Se olharmos para o panorama internacional, a situação também não é famosa. No G20, o clube dos poderosos, só figuram a alemã Merkel e a britânica May, tendo a derrota de Hillary nos EUA constituído um rude golpe para as mulheres na política mundial. É de relevar que no G20 se encontra a Arábia Saudita onde as mulheres nem sequer podem conduzir.

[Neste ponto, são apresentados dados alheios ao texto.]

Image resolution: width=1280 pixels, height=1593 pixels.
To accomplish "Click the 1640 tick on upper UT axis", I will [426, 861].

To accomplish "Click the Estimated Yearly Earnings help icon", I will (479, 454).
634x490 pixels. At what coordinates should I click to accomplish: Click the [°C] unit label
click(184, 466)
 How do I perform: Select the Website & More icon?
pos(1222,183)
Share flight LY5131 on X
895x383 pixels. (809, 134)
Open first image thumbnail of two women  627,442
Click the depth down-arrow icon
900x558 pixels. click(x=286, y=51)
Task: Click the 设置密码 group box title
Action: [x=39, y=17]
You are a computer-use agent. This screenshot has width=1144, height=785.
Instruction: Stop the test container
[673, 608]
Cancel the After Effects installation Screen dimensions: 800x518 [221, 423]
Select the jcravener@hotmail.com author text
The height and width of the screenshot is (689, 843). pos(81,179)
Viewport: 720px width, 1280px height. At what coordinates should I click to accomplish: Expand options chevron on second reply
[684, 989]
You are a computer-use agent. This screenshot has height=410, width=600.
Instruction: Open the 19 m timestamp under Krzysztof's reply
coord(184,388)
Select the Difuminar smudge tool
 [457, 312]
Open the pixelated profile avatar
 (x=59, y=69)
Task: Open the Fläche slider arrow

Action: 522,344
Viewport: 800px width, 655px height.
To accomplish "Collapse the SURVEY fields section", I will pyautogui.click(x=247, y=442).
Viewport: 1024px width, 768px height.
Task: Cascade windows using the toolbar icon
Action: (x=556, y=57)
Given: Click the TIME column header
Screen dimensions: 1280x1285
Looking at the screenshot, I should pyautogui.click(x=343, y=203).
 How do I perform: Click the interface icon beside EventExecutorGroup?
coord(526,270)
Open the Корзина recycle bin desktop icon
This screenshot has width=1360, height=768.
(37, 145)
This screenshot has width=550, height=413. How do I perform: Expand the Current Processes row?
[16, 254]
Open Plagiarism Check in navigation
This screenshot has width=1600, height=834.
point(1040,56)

A nível mundial, há atualmente apenas 6 primeiras-ministras, sendo que a Merkel (alemã), que está há mais anos no poder, se seguem Sheikh Hasina (Bangladesh), Erna Solberg (Noruega), Saara Kuugongelwa-Amadhila (Namíbia), Beata Szydlo (Polónia) e Theresa May (Reino Unido); e são uma dúzia as mulheres Presidentes da República – Kolinda Grabar-Kitarovic (Croácia), Ellen Johnson Sirleaf (Libéria), Marie Louise Coleiro Preca (Malta), Michelle Bachelet (Chile), Atifete Jahjaga (Kosovo), Dalia Grybauskaite (Lituânia), Laimdota Straujuma (Letónia), Ewa kopacz (Polónia), Ameenah Gurib (Maurícia), Hilda Cathy Heine (Ilhas Marshall), Kersti Kaljulaid (Estónia) e Tsai Ing-wen (Taiwan).Por outro lado, continuam os costumes mortais contra as mulheres em vários países, questões da burka e burkini, excisão feminina, exploração sexual, tráfico de mulheres e trabalho escravo feminino. A Rússia regrediu na legislação sobre a violência doméstica – violência doméstica no feminino que se torna flagelo social em muitos países, nos quais se inclui Portugal.***Enquanto se evoca o sofrimento das mulheres pioneiras dos direitos das mulheres nos Estados Unidos (28 de fevereiro 1909) ou na Rússia (23 de fevereiro de 1917), talvez seja oportuno escutar, em ano de centenário fatimita, a postuladora da causa de canonização dos beatos Francisco Marto e Jacinta Marto, que aponta Nossa Senhora e a Irmã Lúcia como as “duas grandes figuras femininas da Mensagem de Fátima”, que traduz o Evangelho de uma “forma materna”. A Irmã Ângela Coelho sustenta que a Mensagem de Fátima revela  “uma forma materna” de exprimir as “verdades do Evangelho”, traduzida também nas expressões que a Virgem diz a Lúcia  ‘não tenhas medo, eu nunca te deixarei’, ou ‘o meu coração será o teu refúgio. E assegura que Lúcia revela nos seus escritos que não é indiferente à valorização que a Igreja fez da mulher no Concílio Vaticano II e também “ao atribuir o título de doutora da Igreja à reformadora do Carmelo Teresa de Ávila”. Com efeito, Ângela Coelho refere:
Talvez ao Dia Internacional da Mulher faça bem a reflexão sobre a dimensão espiritual, antropológica e cósmica da mulher e do seu papel no cuidado do Planeta como a Casa Comum.
“A Irmã Lúcia vibra nos seus escritos quando Paulo VI atribuiu o título de doutora da Igreja a Santa Teresa de Ávila por perceber que a mulher tem a missão dentro da Igreja, pela participação do sacerdócio comum dos fiéis, pelo batismo, de anunciar o Evangelho, a Boa Nova”.